Doctor,
My eastern medicine doctor for a couple of years in my adolescence. He was an old old man who reminded me of my grandpa and he spoke the same dialect. Such a resemblance, so kind too. And he liked to play chess (the Chinese kind). And they both were practitioners of eastern medicine. Well, he passed away recently, of some problem with some organ. Not too long after he was diagnosed too. Old folk tend to do that. And I can’t say I’m too sad, I mean I am sad, but I easily came to terms with it. He was old, and he’d lived a good life, helped many people, cured many diseases, and I can vouch for that.

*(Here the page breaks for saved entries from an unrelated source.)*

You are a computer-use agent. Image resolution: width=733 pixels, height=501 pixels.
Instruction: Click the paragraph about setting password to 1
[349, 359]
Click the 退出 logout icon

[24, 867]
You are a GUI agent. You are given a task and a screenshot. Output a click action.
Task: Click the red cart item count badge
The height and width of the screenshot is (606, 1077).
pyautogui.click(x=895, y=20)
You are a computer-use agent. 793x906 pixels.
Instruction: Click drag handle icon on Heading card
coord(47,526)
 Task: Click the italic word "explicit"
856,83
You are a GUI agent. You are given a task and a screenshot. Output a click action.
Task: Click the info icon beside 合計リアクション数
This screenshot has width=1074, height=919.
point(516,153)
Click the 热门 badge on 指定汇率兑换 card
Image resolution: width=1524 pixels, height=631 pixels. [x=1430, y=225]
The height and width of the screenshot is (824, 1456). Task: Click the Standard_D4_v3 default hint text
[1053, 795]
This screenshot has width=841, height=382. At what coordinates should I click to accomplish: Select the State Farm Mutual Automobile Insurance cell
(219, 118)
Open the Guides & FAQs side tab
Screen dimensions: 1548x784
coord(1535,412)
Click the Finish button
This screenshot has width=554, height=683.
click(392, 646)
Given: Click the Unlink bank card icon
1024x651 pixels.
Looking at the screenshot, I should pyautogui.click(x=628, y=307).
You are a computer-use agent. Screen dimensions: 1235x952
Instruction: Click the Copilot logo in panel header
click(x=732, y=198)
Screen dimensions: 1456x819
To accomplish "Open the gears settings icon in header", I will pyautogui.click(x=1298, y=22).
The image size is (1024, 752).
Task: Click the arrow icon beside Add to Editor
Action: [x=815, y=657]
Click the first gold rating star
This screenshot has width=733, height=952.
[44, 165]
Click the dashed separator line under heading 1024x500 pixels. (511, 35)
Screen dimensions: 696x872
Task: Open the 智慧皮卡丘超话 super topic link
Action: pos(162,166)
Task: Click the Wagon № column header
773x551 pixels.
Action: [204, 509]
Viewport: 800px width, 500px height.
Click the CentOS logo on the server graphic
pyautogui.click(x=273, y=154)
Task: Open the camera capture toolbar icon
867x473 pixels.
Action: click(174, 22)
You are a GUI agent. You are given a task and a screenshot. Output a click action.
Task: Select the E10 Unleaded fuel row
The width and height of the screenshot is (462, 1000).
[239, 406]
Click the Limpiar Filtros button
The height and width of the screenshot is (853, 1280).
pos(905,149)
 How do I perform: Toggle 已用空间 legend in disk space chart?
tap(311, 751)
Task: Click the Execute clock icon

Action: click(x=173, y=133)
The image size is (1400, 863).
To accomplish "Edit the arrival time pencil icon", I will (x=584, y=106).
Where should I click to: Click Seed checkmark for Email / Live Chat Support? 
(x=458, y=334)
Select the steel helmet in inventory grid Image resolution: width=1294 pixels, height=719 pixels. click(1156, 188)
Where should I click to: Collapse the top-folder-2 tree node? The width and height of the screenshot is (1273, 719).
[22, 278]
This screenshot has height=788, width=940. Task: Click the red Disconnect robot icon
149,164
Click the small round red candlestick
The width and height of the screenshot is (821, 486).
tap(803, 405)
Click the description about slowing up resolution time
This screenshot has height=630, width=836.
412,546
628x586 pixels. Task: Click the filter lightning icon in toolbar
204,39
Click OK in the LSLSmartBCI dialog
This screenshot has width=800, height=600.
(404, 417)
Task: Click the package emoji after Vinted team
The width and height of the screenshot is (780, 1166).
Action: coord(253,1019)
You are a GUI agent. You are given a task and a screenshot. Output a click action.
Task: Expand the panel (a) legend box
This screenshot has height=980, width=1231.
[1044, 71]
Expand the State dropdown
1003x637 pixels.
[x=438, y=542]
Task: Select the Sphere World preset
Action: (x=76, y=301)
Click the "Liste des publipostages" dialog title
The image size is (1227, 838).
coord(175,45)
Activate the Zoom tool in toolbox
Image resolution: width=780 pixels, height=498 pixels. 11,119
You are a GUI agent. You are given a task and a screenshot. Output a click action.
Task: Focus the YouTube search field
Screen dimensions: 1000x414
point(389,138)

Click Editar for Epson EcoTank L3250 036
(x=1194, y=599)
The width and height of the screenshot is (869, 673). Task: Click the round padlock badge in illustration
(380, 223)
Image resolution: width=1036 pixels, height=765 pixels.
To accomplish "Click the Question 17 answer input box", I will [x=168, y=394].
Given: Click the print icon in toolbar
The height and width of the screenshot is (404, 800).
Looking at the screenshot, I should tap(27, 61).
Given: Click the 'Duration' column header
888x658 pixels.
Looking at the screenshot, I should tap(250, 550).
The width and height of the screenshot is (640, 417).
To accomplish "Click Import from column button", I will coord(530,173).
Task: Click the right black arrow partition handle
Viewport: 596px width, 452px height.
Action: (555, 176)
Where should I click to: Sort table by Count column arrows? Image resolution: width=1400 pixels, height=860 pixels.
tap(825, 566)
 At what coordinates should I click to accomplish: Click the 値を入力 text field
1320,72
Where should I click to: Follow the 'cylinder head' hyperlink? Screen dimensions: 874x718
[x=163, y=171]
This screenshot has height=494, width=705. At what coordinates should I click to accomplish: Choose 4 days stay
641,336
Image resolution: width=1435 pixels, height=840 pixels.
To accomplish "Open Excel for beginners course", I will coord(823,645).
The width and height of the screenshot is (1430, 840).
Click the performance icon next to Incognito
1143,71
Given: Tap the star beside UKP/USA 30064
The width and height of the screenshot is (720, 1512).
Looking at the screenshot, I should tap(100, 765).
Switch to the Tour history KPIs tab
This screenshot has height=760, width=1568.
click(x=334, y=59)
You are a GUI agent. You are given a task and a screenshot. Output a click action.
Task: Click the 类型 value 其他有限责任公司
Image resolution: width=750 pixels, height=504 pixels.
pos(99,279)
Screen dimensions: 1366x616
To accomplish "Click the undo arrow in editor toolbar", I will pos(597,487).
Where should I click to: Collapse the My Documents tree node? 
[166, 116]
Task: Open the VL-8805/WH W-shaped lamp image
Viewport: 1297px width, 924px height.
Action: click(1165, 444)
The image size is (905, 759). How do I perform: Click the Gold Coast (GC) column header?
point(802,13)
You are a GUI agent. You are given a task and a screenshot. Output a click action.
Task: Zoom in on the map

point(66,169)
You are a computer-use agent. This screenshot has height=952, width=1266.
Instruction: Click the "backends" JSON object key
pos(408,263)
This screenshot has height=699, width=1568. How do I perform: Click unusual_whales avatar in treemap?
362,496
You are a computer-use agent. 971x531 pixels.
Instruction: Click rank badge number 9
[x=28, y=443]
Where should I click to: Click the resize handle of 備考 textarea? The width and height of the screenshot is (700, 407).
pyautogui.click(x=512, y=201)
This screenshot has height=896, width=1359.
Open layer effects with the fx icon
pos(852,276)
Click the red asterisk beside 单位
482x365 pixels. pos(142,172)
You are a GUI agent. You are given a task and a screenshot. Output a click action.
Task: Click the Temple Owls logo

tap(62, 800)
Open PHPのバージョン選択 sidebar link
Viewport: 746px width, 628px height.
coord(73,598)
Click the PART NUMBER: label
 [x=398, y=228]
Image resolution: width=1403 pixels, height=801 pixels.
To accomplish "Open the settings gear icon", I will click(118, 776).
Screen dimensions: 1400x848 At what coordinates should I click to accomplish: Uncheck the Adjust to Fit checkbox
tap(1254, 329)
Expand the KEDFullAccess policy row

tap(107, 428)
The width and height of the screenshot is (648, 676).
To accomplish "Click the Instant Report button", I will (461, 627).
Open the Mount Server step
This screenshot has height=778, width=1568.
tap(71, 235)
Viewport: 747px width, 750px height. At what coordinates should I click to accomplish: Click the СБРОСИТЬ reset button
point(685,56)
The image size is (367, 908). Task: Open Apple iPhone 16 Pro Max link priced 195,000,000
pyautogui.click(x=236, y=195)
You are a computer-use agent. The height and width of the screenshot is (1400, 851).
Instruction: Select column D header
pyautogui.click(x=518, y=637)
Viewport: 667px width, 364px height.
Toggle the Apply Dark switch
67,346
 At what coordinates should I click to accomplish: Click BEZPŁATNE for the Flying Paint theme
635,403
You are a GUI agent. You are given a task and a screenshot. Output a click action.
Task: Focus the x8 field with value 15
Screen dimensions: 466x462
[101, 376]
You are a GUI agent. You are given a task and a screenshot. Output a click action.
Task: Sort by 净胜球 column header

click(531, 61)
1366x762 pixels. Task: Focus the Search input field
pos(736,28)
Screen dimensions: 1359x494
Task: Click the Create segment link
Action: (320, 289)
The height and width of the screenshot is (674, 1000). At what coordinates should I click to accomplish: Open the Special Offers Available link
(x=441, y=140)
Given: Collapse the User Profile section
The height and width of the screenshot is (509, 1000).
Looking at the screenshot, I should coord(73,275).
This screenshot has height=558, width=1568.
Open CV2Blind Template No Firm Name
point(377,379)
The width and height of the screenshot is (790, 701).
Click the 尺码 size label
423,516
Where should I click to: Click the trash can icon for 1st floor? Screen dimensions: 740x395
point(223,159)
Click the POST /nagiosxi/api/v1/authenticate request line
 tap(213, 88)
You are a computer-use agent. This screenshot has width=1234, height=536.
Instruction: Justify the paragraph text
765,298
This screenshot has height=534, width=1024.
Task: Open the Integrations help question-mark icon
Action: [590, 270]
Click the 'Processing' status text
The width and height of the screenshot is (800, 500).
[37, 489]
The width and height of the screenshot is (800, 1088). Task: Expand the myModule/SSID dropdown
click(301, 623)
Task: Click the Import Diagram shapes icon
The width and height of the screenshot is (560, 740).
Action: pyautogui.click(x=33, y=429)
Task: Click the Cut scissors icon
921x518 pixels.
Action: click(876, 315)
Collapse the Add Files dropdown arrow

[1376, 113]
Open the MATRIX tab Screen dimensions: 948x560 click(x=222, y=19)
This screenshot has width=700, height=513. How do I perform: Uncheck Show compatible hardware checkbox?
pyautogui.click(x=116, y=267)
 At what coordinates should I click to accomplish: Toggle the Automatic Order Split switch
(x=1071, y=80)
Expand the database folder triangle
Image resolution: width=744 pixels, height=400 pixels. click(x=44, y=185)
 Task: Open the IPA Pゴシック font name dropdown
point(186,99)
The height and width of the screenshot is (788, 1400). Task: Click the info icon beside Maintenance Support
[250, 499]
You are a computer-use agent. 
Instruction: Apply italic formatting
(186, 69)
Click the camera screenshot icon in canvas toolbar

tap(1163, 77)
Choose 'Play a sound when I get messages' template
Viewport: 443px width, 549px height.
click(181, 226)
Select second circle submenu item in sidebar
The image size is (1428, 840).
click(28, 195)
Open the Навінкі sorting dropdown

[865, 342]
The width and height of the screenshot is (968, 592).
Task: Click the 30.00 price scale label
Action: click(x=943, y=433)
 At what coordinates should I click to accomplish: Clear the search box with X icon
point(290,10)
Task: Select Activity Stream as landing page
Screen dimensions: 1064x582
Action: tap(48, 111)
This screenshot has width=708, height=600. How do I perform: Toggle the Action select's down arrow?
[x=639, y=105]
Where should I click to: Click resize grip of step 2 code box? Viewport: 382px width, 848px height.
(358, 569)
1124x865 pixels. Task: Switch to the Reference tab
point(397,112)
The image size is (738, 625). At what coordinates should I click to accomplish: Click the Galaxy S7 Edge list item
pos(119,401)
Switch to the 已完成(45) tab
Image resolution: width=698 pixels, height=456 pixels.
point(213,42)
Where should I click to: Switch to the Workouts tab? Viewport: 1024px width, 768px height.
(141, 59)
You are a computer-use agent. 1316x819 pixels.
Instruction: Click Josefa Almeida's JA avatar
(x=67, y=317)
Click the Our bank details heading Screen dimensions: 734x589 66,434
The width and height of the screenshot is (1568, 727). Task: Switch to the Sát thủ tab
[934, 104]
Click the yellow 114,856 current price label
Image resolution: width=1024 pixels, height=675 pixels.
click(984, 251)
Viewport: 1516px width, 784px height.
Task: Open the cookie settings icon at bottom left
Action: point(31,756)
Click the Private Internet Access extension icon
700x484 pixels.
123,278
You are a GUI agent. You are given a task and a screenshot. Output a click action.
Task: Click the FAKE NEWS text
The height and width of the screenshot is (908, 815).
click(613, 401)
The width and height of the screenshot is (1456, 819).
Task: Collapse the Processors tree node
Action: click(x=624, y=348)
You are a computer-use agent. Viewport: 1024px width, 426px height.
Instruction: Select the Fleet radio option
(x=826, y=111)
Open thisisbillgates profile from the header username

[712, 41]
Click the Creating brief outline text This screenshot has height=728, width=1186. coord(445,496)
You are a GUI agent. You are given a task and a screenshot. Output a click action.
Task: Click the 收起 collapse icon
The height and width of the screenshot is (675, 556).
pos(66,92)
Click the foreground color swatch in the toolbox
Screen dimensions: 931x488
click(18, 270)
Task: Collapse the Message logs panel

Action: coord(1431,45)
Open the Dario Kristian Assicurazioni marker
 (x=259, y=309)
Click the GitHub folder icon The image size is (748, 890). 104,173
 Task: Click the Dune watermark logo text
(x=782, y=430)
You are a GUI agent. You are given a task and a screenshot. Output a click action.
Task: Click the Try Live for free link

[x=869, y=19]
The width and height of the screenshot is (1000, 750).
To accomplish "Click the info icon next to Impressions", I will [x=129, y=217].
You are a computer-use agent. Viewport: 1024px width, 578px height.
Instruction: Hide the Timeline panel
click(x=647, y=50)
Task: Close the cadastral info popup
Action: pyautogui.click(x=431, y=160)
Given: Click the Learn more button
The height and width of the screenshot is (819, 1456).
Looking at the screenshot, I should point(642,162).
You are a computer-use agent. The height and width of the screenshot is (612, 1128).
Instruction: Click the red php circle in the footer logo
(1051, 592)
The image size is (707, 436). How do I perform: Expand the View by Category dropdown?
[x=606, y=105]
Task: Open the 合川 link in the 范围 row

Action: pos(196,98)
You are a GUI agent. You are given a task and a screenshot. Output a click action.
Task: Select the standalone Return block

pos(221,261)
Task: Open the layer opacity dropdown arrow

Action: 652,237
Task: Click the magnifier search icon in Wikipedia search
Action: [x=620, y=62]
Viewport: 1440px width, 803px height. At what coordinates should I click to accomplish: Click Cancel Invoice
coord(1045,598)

What I’m really curious about is his last days. I am not sure if people see their lives flash before their eyes when they go, but maybe if they know their time is short, will they take the time lying in whichever hospital bed or hospice bed or home bed and reminisce about the things they’ve done, the people they’ve met? And if so, did my face pop up? Probably not, right? But I think he really liked me. Almost like a granddaughter? Maybe not that much, maybe the granddaughter of a brother. I’d be a tiny tiny sliver of a piece of the pie chart that made up his life. With some 80 odd years behind him, and memory enough to fill a football stadium, would he remember one of his patients with whom he shared some candy with on occasion? It’d be like trying to recall Seat #2 in Section 401 Row 17. Will I remember him when I’m 80? I hope I do. I can still remember when I first met him, and how I’d visit him less and less after the needed year of his medicinal guidance was over.